Text block ::
--- START ---

Before I get started with my first installment of Food Network Star power rankings, let me just say that this feature should not be interpreted as an endorsement of this show. I don’t think you should watch this show. I tell myself that I shouldn’t watch this show. Sadly, I am a hopeless food-bro. Such that I often find myself 30 minutes into Food Network shows without even realizing that I’ve DVR’d them. It’s a curse. I don’t endorse this compulsion, but for those who share it, I commiserate.
For the uninitiated, Food Network Star is a show where contestants of dubious culinary pedigree compete with each other to see who is the best at cooking food you can’t actually taste. They’re mentored in this quest by the likes of Bobby The Chile Man Flay and Giada DeLaurentiis’s photogenic cleavage. Their eventual goal is to win the approval of Food Network Execs Bob Tuschman and Susie Fogelson, two people even more boring than their names would suggest. That’s a funny thing about the entertainment industry. You spend your whole time at college trying to be the hippest, most avante-garde, asymmetrical haircutted film student, and then enter the workforce, where you realize all of the real decisions are made by people named “Bob” and “Susie,” who are so uncool your parents would avoid them at church mixers.
In any case, this is now Season 11 of Food Network Star. Could you name 10 people on the Food Network, let alone the 10 past winners of Food Network Star? Doubtful, which throws some cold water on the whole “star” label. However, Season Two’s winner was Guy Fieri, whose culinary POV was described at the time as “Off the Hook California Cuisine,” so obviously this is an important show. It was our gateway to Flavortown!
OK, here we go.

--- END ---

Problems to work on ::
1) In the Food Network Star column, which season's winner was Guy Fieri?
2) Carry on the Food Network Star column after its last line.

Given records ::
--- START ---

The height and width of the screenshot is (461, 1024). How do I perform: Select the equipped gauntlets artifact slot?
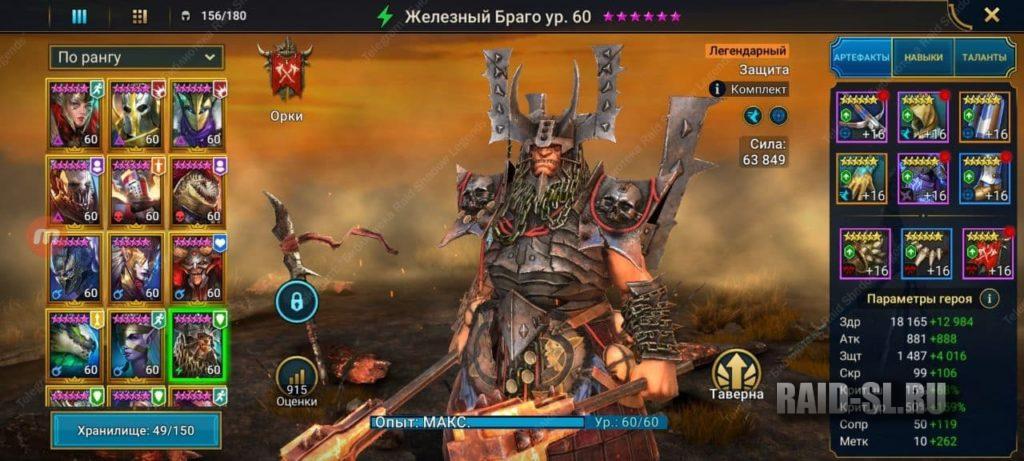pos(861,178)
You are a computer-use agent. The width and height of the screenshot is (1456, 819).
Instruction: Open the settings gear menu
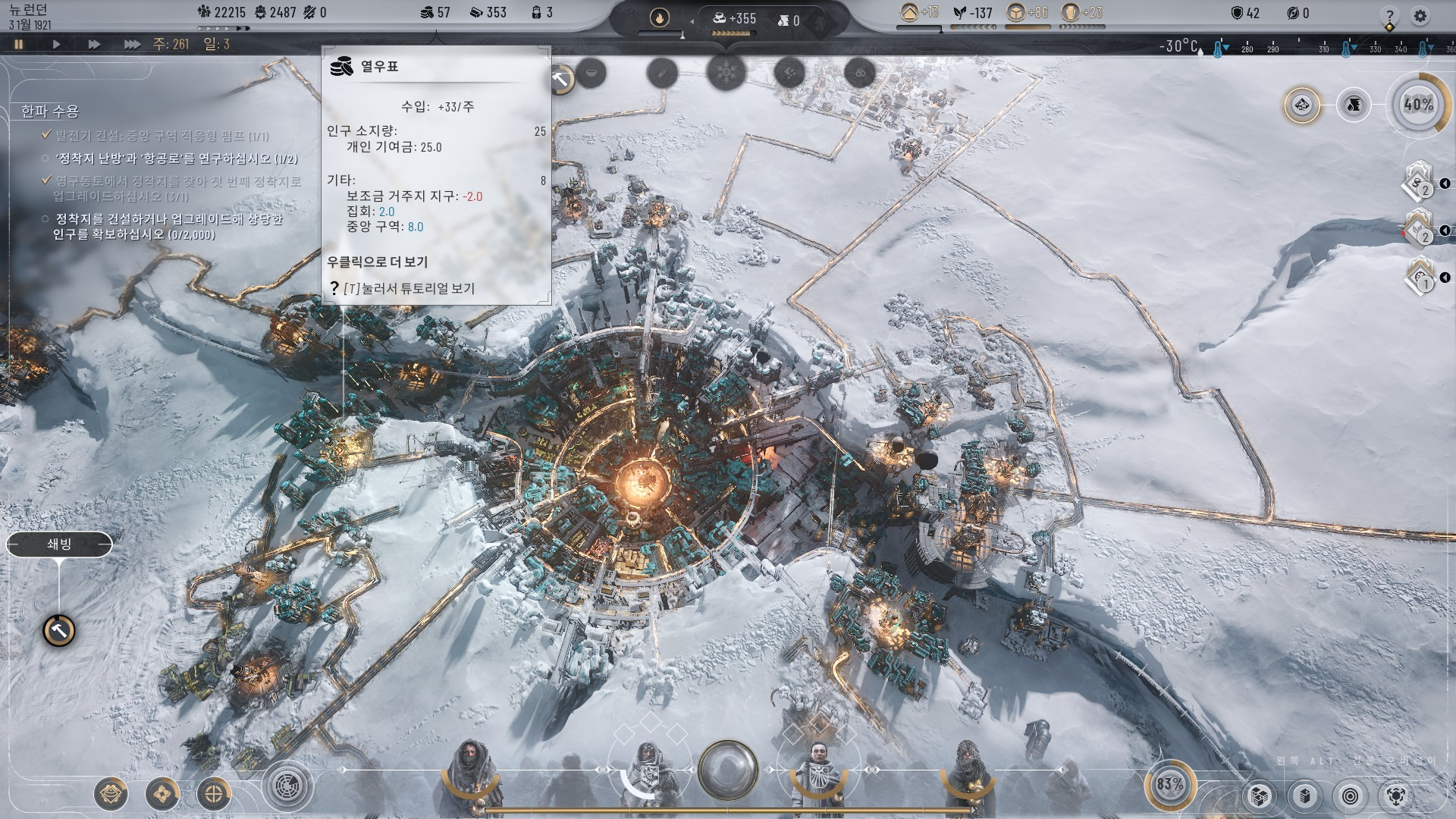(x=1420, y=16)
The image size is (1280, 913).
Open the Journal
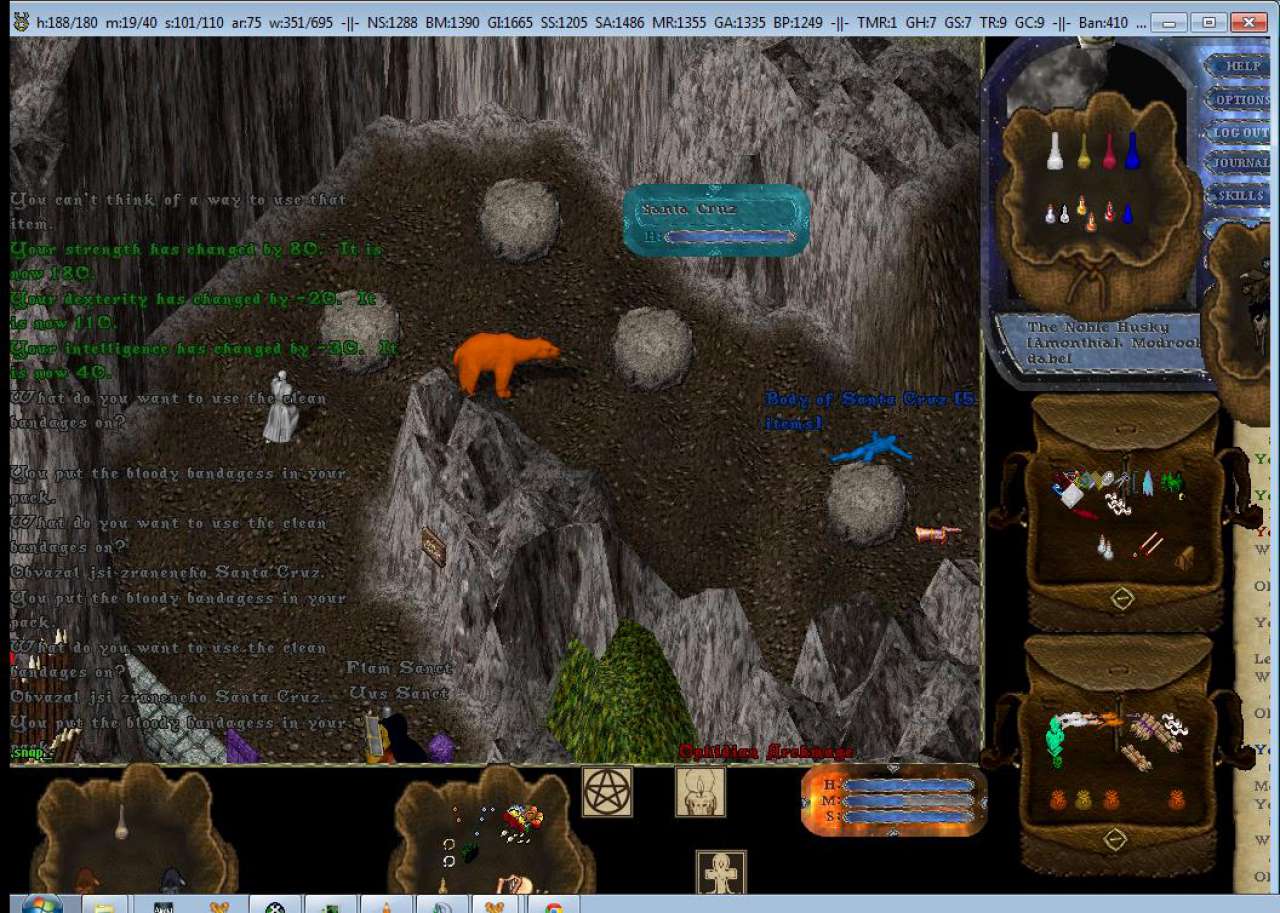(x=1241, y=163)
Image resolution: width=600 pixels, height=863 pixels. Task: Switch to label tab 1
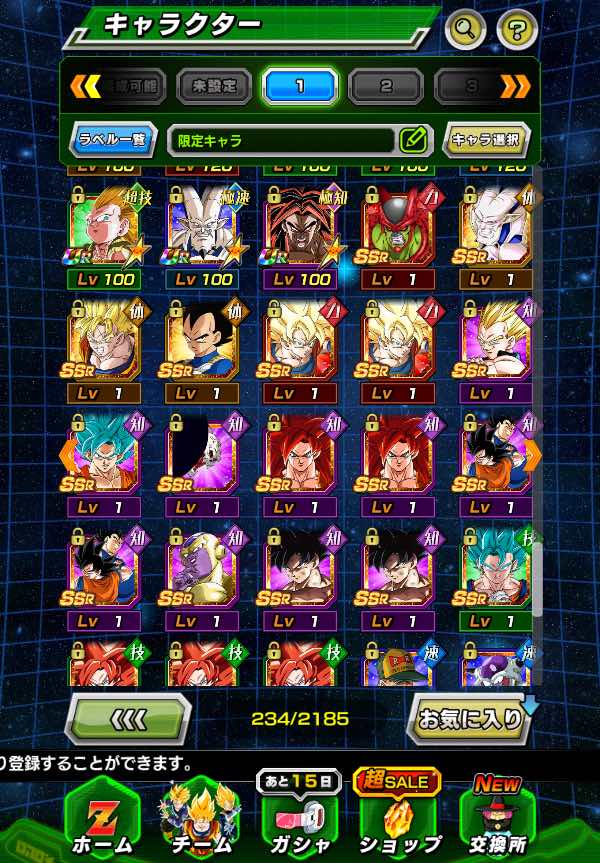click(x=300, y=86)
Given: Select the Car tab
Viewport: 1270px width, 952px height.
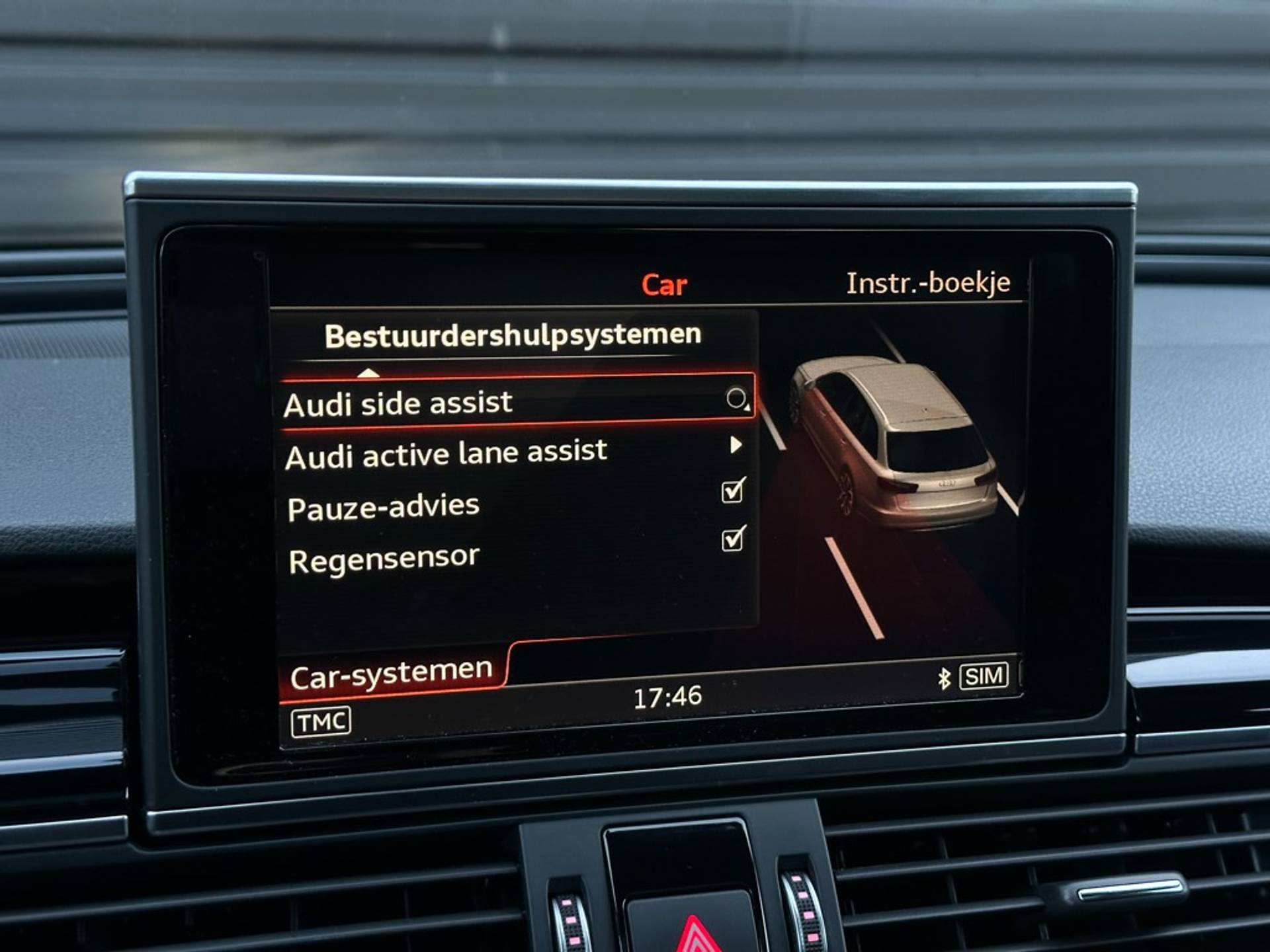Looking at the screenshot, I should click(x=664, y=285).
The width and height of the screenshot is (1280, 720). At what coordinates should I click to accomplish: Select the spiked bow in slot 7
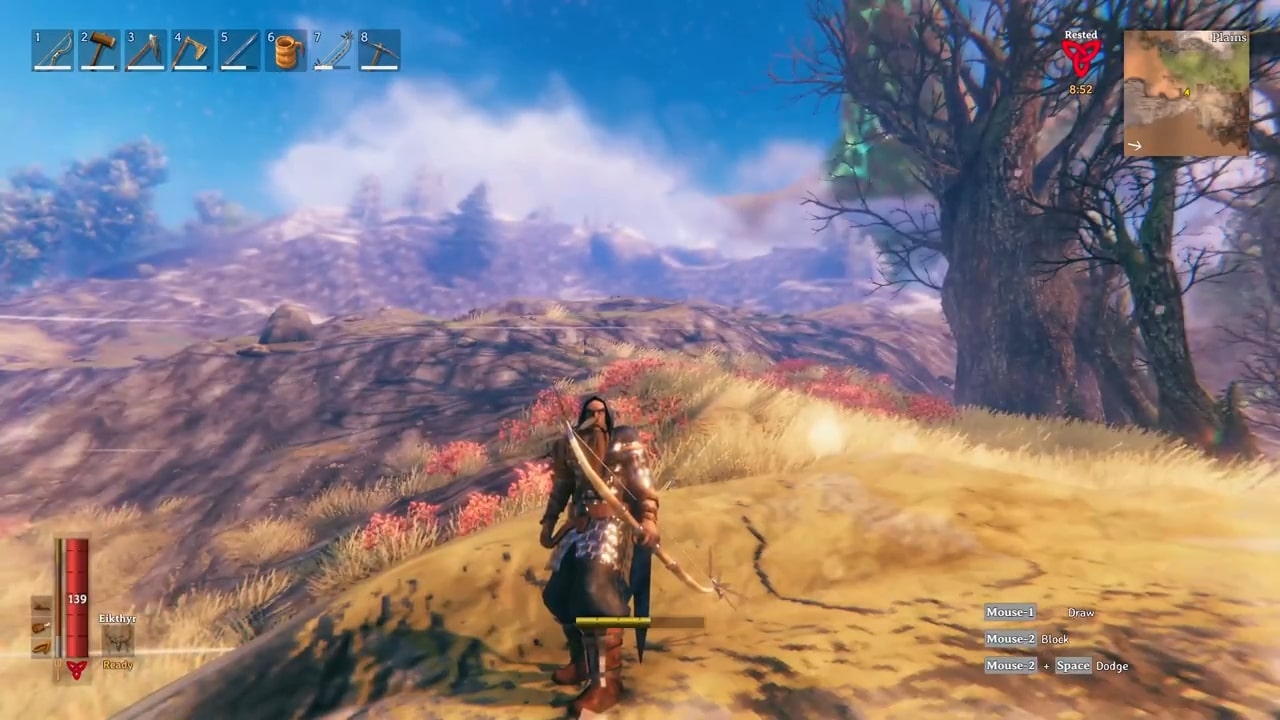coord(332,50)
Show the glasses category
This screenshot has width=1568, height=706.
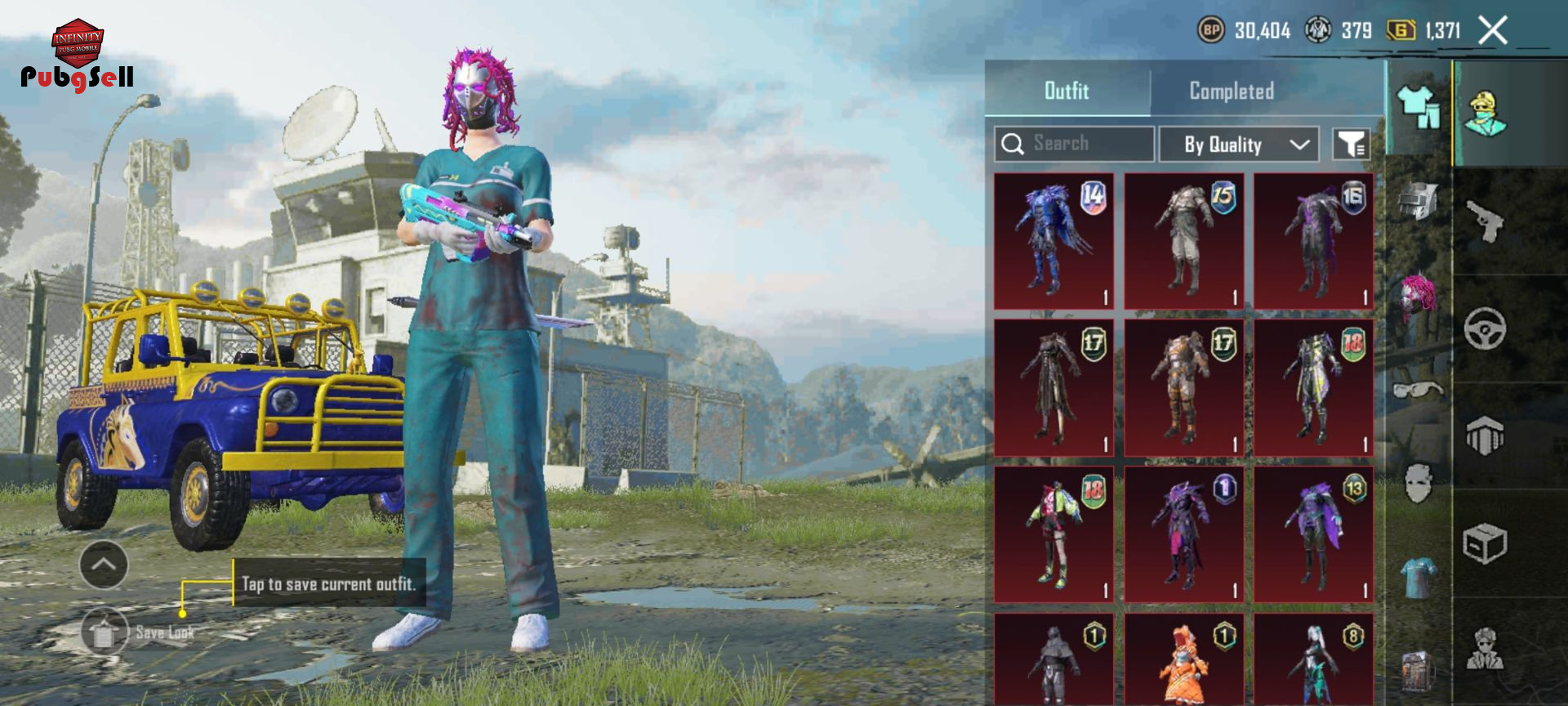pyautogui.click(x=1419, y=389)

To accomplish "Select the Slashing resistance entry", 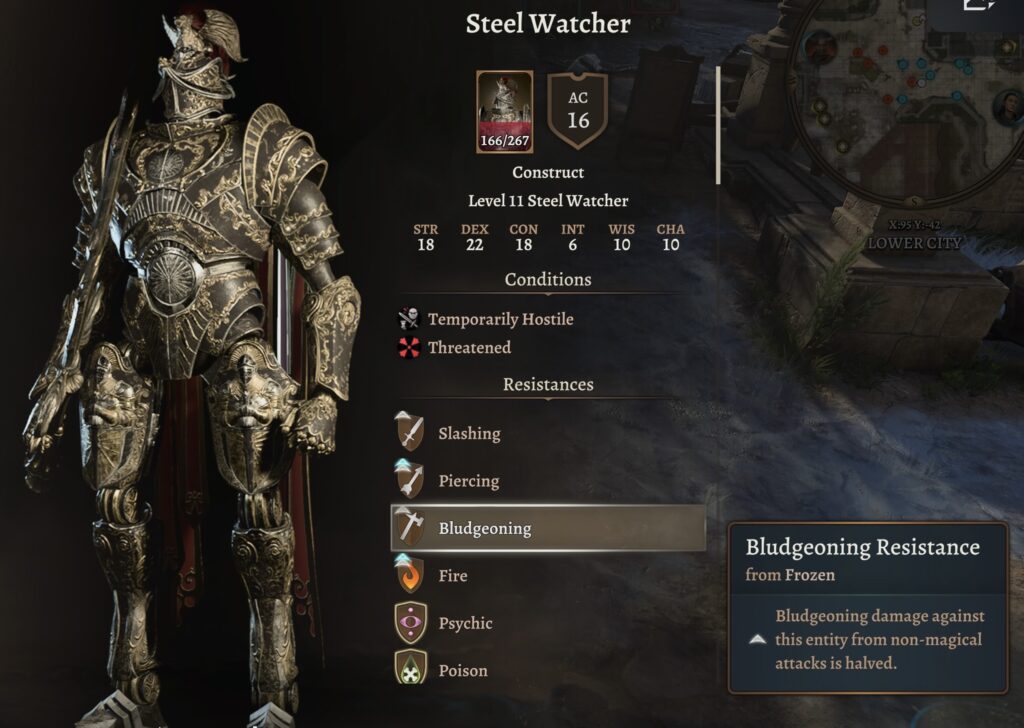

--- END ---

Results for each task ::
1) Season Two

2)
1. (tie) Arnold, aka The Drag Queen
Arnold was the co-winner of this week’s episode (“Savory Baking,” FYI), so obviously he has to go at the top of the list. Arnold is an adorable little man who makes postcard-worthy perfect food without ever breaking a sweat. You could give him a tin of tuna and a half-drunk can of Coors lite and turn your back for 5 minutes and he would’ve whipped up some four-course feast, complete with themed cutlery. I don’t know how he does it, I think it’s Mary Poppins magic. Dude made meatloaf look like cupcakes and still had time left over to pick out a tasteful centerpiece.
Arnold owns a restaurant and moonlights as a drag queen named “Suzy Wong.” He’s super likable and makes amazing food, but you can tell the straitlaced judges are only pretending not to be slightly scared by his super-queenie persona. He’s a lock to make it to the finals, and an even greater lock not to win. Remember, this is The House That Fieri Built, the one that sells food culture to Middle America.
1. (tie) Eddie, aka Johnny Football
This ex-NFL player, chef and personal trainer (allegedly) is also pretty personable, and the girl judges coo over his biceps, until Bobby Flay tells them to knock it off because that’s something men do on reality shows. This week Eddie knocked the judges socks off with some tasty-looking cornbread muffins and a cheesy story about how he once tricked a teammate into eating savory muffins by making him think they were cupcakes. Lol! Made you eat good food, bro! Uh… OK. The judges seemed to think this story was worthy of a TED talk. Maybe it was the biceps? I dunno.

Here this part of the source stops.